“Do you even like turkey?” I asked my husband last night over our dinner of pad thai as we mused out loud about what we’d make for Thanksgiving. The truth is, I don’t. I’m not really a fan of most parts of the traditional Thanksgiving spread. But until that point, it hadn’t occurred to me that this year, we could skip it all: the bird, the stuffing, the sweet potato casserole.
And almost as soon as the thought popped into my brain, I felt guilty. This Thanksgiving will look different than most, sure, but it’s still Thanksgiving.
You, like me, may have already settled with the idea that gathering with friends and family is off the table. And if that’s the case, then you, like me, may assume that the way to ease the pain of this Thanksgiving is to recreate the usual holiday routines as faithfully as possible. But trying to force some sense of normalcy on a very strange day may end up just making things worse.
“It’s like trying to fit a square into a circle,” says Austin-based therapist Grace Dowd. “You can’t fit that exact same warm, fuzzy experience into a pandemic-restricted life, and forcing it will only make you feel worse because then you have the original grief plus the added grief that your new way didn’t work either.”
Instead, Dowd says, it might be better to just admit that, well, Thanksgiving kind of sucks this year — and figure out a realistic way to spend your day instead. Here’s how to make your peace with the reality of the holiday ahead, as far from ideal as it might be.
We compound our own suffering when we tell ourselves we shouldn’t feel a certain way, Dowd explains, which means the first step to dealing with any painful experience is to accept whatever emotions you’re experiencing.
“It’s important to acknowledge that, okay, this year is going to look different from years past, and chances are there are a lot of big and small things we won’t be able to do,” she says. “Owning up to those difficult realities will allow you to process the sucky emotions more easily without pushing them aside or overidentifying with them.” (Read: wallowing.) If you’re sad, let yourself be sad. If you’re kind of relieved you don’t have to travel, be relieved without guilt.
Once you admit that this year won’t be the same, you can toss out the idea of trying to replicate your past Thanksgivings. “After you admit to yourself how hard it is, you can make space for other creative ways to have fun without the pressure of ‘This has to be awesome,’” Dowd says.
Instead, devote your energy to finding new ways to mark the day that fit into your current pandemic-restricted life. Nick Bognar, a therapist in California, says this is a good time to tune in to what you actually do and don’t like and plan accordingly. Maybe you, like me, don’t actually like turkey. Great! Order noodles from your favorite Thai spot or grab a rotisserie chicken. Don’t feel like going on your family’s traditional fall hike without the whole crew? Snuggle up on the couch and turn on a favorite movie.

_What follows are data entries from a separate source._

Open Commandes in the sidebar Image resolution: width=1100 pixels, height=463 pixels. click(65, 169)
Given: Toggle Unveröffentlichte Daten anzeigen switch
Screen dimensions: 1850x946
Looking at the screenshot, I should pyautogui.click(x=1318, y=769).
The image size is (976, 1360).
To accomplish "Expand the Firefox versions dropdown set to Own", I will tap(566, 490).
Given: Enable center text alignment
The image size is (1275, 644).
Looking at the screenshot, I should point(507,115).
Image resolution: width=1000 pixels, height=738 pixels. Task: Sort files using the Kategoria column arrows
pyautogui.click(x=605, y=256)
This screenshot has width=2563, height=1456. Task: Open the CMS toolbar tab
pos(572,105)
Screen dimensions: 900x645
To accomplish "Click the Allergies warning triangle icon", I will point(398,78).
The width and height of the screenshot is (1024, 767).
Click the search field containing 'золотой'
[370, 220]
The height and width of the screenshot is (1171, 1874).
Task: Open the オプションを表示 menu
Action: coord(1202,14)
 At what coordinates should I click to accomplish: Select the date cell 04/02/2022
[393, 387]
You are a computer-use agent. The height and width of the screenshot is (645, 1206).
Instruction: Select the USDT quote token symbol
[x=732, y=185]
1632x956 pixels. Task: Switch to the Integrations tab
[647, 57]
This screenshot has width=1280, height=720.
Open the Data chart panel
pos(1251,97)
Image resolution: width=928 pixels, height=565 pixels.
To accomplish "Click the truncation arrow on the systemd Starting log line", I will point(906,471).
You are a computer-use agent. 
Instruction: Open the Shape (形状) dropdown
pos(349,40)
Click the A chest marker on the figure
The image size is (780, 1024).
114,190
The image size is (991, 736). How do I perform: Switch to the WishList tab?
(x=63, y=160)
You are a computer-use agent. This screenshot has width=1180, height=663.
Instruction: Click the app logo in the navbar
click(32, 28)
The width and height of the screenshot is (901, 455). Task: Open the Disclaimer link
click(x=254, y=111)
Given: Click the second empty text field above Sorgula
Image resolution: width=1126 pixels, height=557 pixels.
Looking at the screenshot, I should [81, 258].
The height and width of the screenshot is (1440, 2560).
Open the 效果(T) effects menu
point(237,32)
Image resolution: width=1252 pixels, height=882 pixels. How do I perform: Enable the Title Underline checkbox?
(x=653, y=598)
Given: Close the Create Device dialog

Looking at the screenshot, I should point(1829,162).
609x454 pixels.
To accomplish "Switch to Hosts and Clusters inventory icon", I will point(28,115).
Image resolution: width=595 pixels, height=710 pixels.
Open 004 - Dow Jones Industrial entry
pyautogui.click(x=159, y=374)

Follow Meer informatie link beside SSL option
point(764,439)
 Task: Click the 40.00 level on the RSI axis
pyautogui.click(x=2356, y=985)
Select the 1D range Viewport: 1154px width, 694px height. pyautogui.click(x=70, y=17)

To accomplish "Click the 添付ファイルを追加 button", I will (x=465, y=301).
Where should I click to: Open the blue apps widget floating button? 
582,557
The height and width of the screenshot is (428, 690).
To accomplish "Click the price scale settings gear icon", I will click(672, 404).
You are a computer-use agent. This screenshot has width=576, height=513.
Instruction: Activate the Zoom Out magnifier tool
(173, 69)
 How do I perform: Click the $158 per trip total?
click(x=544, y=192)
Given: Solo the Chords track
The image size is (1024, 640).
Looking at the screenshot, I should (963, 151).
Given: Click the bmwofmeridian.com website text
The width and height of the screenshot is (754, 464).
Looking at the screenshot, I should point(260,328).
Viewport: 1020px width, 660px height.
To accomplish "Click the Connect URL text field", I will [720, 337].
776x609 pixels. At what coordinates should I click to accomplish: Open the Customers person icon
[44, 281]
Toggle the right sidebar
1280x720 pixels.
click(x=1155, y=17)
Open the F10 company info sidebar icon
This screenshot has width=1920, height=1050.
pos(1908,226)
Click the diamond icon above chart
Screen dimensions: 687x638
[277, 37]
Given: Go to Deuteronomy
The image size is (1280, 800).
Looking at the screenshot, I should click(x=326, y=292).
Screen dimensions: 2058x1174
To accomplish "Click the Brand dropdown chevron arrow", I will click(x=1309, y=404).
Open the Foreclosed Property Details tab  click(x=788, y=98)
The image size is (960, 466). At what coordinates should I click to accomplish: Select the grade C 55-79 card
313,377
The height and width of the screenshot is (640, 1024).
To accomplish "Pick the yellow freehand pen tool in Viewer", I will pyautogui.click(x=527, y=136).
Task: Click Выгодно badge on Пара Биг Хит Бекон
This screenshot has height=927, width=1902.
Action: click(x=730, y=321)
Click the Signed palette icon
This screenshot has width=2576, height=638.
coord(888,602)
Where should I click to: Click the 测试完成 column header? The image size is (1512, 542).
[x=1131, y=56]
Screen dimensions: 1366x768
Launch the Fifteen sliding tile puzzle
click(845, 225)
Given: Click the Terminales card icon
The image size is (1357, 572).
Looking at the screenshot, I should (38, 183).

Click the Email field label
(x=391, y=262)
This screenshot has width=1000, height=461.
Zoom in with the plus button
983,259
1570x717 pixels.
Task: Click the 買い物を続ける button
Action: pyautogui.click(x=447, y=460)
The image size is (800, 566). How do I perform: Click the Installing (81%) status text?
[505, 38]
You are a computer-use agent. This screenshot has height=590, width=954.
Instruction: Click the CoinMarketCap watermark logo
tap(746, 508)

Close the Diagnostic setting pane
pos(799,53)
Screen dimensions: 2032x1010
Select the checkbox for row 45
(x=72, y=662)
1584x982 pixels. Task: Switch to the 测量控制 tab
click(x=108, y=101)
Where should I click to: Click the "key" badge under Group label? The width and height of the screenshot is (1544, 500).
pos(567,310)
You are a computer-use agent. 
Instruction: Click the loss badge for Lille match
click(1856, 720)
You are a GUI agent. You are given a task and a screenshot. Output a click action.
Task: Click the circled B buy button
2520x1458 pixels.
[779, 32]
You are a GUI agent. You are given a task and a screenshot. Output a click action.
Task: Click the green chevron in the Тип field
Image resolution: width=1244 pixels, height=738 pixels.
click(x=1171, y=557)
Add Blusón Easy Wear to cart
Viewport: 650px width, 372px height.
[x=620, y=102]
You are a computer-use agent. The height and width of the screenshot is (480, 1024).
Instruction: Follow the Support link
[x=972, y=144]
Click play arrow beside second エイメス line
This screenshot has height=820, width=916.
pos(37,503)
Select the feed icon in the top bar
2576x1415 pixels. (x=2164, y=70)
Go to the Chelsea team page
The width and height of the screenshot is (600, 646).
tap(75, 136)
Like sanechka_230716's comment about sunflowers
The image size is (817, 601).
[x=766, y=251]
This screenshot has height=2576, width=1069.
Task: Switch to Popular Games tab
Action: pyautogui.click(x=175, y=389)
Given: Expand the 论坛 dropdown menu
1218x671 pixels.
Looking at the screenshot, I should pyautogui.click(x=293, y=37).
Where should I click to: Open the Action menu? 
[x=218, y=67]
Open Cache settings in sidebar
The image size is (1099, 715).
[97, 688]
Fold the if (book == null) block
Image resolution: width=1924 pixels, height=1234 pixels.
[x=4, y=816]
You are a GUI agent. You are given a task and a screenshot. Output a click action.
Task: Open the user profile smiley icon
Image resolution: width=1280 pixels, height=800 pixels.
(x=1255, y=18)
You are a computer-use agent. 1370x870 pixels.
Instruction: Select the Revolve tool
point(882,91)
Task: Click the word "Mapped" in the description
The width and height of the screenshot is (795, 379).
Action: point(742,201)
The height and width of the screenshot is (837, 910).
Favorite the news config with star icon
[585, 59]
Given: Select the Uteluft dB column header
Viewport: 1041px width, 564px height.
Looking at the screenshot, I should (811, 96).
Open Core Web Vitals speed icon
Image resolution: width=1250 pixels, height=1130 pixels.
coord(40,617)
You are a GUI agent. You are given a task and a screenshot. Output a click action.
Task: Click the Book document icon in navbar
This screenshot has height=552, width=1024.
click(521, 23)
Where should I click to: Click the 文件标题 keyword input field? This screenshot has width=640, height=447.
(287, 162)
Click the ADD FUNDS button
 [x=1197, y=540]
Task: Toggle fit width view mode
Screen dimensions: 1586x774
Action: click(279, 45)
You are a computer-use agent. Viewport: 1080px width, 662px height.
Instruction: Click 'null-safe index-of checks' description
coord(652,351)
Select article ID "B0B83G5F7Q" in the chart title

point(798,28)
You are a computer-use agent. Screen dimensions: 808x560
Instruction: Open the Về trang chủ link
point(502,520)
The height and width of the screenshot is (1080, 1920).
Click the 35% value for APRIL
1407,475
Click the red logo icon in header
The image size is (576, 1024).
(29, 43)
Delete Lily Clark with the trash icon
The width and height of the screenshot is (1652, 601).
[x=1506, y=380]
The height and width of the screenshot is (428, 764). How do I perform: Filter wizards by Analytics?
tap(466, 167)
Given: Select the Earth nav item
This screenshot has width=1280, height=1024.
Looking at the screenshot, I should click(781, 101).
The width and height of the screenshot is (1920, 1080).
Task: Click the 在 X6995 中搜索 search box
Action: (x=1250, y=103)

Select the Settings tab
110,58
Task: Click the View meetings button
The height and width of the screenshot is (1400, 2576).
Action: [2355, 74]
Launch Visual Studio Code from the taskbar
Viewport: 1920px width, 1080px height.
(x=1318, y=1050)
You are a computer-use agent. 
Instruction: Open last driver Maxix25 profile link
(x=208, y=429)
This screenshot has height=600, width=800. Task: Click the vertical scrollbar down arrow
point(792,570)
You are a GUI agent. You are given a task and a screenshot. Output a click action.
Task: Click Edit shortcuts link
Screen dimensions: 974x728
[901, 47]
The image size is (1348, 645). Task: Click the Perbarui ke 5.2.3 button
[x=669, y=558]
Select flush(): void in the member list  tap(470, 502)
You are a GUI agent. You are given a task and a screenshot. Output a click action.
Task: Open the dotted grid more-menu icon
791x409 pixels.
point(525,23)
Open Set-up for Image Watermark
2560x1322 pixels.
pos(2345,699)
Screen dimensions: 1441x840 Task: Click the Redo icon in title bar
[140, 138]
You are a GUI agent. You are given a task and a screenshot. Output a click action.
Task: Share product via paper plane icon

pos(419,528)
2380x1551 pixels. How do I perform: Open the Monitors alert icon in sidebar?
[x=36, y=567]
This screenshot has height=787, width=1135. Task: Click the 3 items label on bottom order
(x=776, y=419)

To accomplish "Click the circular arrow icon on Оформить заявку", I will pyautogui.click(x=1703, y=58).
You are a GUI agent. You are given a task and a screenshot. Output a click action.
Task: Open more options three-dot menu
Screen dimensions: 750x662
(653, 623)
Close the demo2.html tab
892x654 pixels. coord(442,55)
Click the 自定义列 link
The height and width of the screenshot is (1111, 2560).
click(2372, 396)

The key is to be open to new ways of doing things. “The holiday can still be special for you, but make it special in a way you actually like, not in an obligatory way that sucks,” Bognar says. “Find something you love, and keep it really small and minimal, and maybe you can make a new tradition of things you’re actually grateful for.”
Chances are that in addition to the specific people you’re missing, you’re also aching for a certain feeling, like excitement or nostalgia. Dowd suggests making your plans around those emotions rather than the experiences that typically trigger them.
For example, it would probably be tough to re-create your grandma’s entire Thanksgiving menu. But if one item feels especially nostalgic, whip it up or order it in. “You can mimic those same feelings on a smaller, more realistic scale so you don’t exhaust yourself or end up more disappointed,” she says.
Grief comes in waves, and there might be moments where it’s more palpable, like when you sit down to eat or turn on the Thanksgiving Day parade you used to watch with your parents. Don’t ignore those moments, as much as they sting. Instead, try labeling them. When you name an emotional experience, you tap into the part of your brain that’s more logical — which, Dowd explains, can lessen the intensity of the emotion and help you decide what to do next.
For example, let’s say your eyes well up with tears when you bring out the pumpkin pie. Take a deep breath and say out loud, to yourself or someone else, that you feel sad because you miss your family. Then, make a plan, like FaceTiming your parents or texting your siblings photos of your Postmates spread. It probably won’t feel the same to share what you’re grateful for from behind a screen, but at least you didn’t spend all afternoon making a dinner you didn’t even want to eat. You’ll be fully engaged with what’s actually happening rather than chasing an idea or a wish, and you’ll be better off for it.